Dal WP
MOSCOW — One Russian city wants to send a message to Americans protesting the election of Donald Trump: Well, we like him.
The
city of Obninsk was granted a permit for a rally Saturday in favor of
the U.S. president-elect — another sign of Trump’s embrace in a country
whose relations with the Obama administration soured badly over rifts
such as Syria and Ukraine.
The demonstration was organized by Artyom Mainas, a 27-year-old blogger in
Obninsk, a nuclear-research center some 60 miles south of Moscow. He
said he decided to act after seeing news from the United States
about demonstrations in the wake of Trump’s election.
“I thought,
well, it would be good if we can organize something here in Russia to
demonstrate our support to the newly-elected president,” Mainas said by
telephone Friday. “We think that Trump is a good candidate for Russia.”

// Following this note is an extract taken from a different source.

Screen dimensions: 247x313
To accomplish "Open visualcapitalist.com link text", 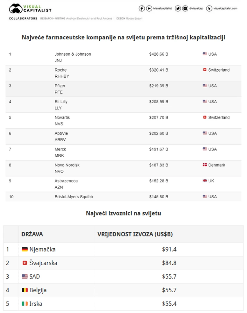I will 225,8.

Russians have greeted the election of Trump as a victory, in part because of the Republican’s support for Putin and
calls for better ties with Russia during the campaign. On Friday,
Sergei Lavrov, Russia’s foreign minister, said Trump and Putin see “eye-to-eye politically,” according to the TASS news agency.
Throughout
the campaign, Russian officials and state media constantly warned that a
Hillary Clinton presidency could erode already poor U.S.-Russia relations. Meanwhile, Moscow has conducted nationwide civil defense drills.
The
U.S. administration accused Russia of interfering on Trump’s behalf,
including hacks of emails from top members of Clinton’s campaign team.

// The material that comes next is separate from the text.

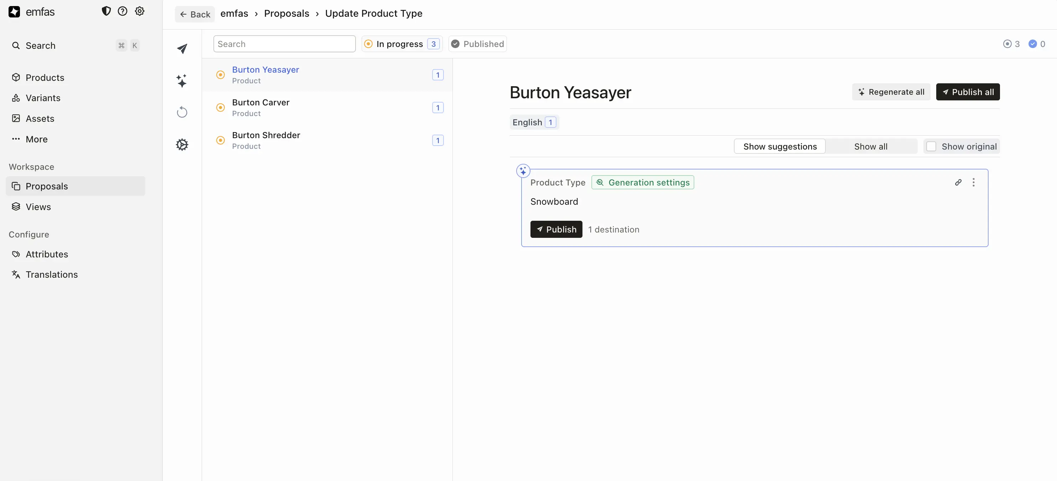Expand the English language selector
The width and height of the screenshot is (1057, 481).
point(534,122)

Earlier this week, President Obama warned his successor not to embrace
Putin too readily.
Putin also sounded a bellicose note Friday, saying Russia is working to develop new weapons to “ensure a strategic balance.”
The
Russian leader, wrapping up a week-long series of talks with his senior
commanders on Moscow’s plans to modernize its military, said that
Russia is developing state-of-the art weapons that draw on laser,
hypersonic and robotic technologies.
“We are giving special
attention to the development of weapons based on new physical principles
that allow selective, pinpoint impact on critically important elements
of enemy weapons and infrastructure,” Putin said at the meeting,
broadcast on Russian television from the Black Sea resort of Sochi.

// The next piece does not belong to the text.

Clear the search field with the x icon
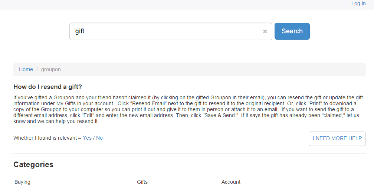 pos(265,31)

Russian military officials have recently described developing warheads for ballistic missiles that would be invisible to antimissile defenses, or capable of evading them. Russia has protested NATO’s U.S.-led missile defense system, and Putin on Friday appeared to lodge a response to the U.S. development of Prompt Global Strike, a weapons systems that would allow the U.S. to deliver a strike anywhere in the world within an hour.
“We
will do all necessary to ensure a strategic balance,” Putin added. “Our
task is to efficiently neutralize any military threats to Russia,
including those created by strategic missile defenses, the
implementation of the concept of global strike, and information wars.”
The
Kremlin believes that the Obama administration is waging a propaganda
war to isolate Russia, and a top Putin aide accused the White House on
Thursday of “doing everything it can to drive bilateral ties into such a
deadlock” that it would be difficult for a new team to improve
relations.
The aide, Yuri Ushakov, said Trump supported Putin’s
call for normalizing ties, and “expressed his readiness not only to
normalize ties, but also develop them intensively in all areas.”